11/05/2021
By Susan Pryputniewicz
The Biomedical Engineering and Biotechnology program invites you to attend a doctoral dissertation defense by John Lamb on “Tau proteins N-terminal alternative splicing influences aggregation, seeding and toxicity.”
Candidate: John Lamb
Defense Date: Friday, Nov. 19, 2021
Time: 1 to 3 p.m.
Location: This will be a virtual defense via Zoom. Those interested in attending should contact the student (John_Lamb@student.uml.edu) and committee advisor (Garth_Hall@uml.edu) at least 24 hours prior to the defense to request access to the meeting.
Committee Chair (Advisor): Garth Hall, Ph.D., Associate Professor, Department of Biological Sciences, University of Massachusetts Lowell
Committee Members:
- Mathew Nugent, Ph.D., Associate Dean for Research, Innovation and Partnerships, Department of Biological Sciences, University of Massachusetts Lowell
- Peter Gaines, Ph.D., Professor, Department of Biological Sciences, University of Massachusetts Lowell
- Sangmook Lee, Ph.D., Senior Researchers, Department of Biology, Boston College
Abstract:
Neurodegenerative disease represents one of the last big mysteries of modern medicine and despite decades of research, hundreds of clinical trials and billions of dollars, the underlying pathogenesis is still relatively unknown. Several recent studies have now suggested that the microtubule associated protein Tau has structural confirmation could be the key factor in understanding tau associated diseases and that smaller soluble tau oligomers may play a more important role than larger and better known plaques and tangles.
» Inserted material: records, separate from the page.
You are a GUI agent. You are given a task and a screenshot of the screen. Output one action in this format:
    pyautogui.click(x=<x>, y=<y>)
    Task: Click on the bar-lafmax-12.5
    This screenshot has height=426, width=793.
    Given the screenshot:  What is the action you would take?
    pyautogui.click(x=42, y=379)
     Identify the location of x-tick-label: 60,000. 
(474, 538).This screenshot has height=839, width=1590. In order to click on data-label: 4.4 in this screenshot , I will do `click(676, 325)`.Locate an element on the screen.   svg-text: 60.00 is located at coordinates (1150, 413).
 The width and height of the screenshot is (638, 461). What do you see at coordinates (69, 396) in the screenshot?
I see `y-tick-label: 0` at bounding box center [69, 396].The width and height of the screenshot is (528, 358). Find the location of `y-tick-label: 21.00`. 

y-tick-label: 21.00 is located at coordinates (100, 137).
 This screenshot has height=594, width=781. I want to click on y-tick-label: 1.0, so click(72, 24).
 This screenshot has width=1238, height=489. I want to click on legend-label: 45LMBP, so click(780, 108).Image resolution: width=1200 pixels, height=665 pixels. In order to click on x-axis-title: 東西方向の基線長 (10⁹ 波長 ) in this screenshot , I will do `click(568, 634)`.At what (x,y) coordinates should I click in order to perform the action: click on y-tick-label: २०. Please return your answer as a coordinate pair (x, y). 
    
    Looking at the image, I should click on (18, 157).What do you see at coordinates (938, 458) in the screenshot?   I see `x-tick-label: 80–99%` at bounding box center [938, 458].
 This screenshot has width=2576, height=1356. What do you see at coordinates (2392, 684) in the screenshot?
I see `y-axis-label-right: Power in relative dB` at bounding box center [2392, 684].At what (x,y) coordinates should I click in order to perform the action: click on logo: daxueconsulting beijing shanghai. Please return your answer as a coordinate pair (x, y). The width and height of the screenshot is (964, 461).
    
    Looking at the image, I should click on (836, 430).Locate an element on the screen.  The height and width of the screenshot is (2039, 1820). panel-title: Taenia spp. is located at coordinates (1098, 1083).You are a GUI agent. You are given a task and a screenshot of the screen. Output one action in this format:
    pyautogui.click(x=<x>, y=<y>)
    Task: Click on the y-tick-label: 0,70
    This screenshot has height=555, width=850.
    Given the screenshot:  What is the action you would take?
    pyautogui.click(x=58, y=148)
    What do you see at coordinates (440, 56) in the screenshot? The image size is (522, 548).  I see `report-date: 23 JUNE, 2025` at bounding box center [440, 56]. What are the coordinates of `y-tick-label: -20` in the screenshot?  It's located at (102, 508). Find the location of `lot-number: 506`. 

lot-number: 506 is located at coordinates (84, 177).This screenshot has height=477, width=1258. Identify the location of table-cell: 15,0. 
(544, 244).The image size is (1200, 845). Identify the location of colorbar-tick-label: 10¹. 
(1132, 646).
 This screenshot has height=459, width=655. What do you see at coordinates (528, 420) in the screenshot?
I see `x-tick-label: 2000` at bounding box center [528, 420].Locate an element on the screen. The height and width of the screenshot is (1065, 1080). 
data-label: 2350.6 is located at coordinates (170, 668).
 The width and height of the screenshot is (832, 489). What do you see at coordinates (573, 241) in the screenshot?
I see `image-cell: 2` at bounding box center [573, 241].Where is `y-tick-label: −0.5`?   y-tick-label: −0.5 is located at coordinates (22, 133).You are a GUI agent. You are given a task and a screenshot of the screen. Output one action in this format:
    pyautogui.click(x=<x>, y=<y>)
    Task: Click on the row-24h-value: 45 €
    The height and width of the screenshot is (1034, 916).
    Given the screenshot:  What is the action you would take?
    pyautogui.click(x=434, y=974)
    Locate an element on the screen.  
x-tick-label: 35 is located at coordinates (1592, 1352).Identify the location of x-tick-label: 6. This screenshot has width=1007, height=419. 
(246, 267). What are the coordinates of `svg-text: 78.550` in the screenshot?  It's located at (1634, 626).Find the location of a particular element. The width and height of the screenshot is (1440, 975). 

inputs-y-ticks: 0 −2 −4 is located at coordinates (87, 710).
Here we have used a cellular propagation system similar to a prion model to examine the full-length protein, focusing on the function of the alternatively spliced exon 2 (E2) in the tau amino N-terminal projection domain. Mutant cells expressing tau without the E2 domain (E2-) showed accelerated tau aggregation and toxicity along with the highest seeding ability with wildtype tau. In contrast, cells expressing tau containing the E2 domain (E2+) showed reduced seeding activity with less toxicity. In this study we performed additional correlations which suggest that the toxic tau species are relatively large oligomers which also regulate seeding activity. By understanding more about the molecular mechanisms of tau proteins different isoforms we have uncovered new insights into how tauopathies propagate and the sequence of events which are involved in neurogenerative disease.
All interested students and faculty members are invited to attend the online defense via remote access.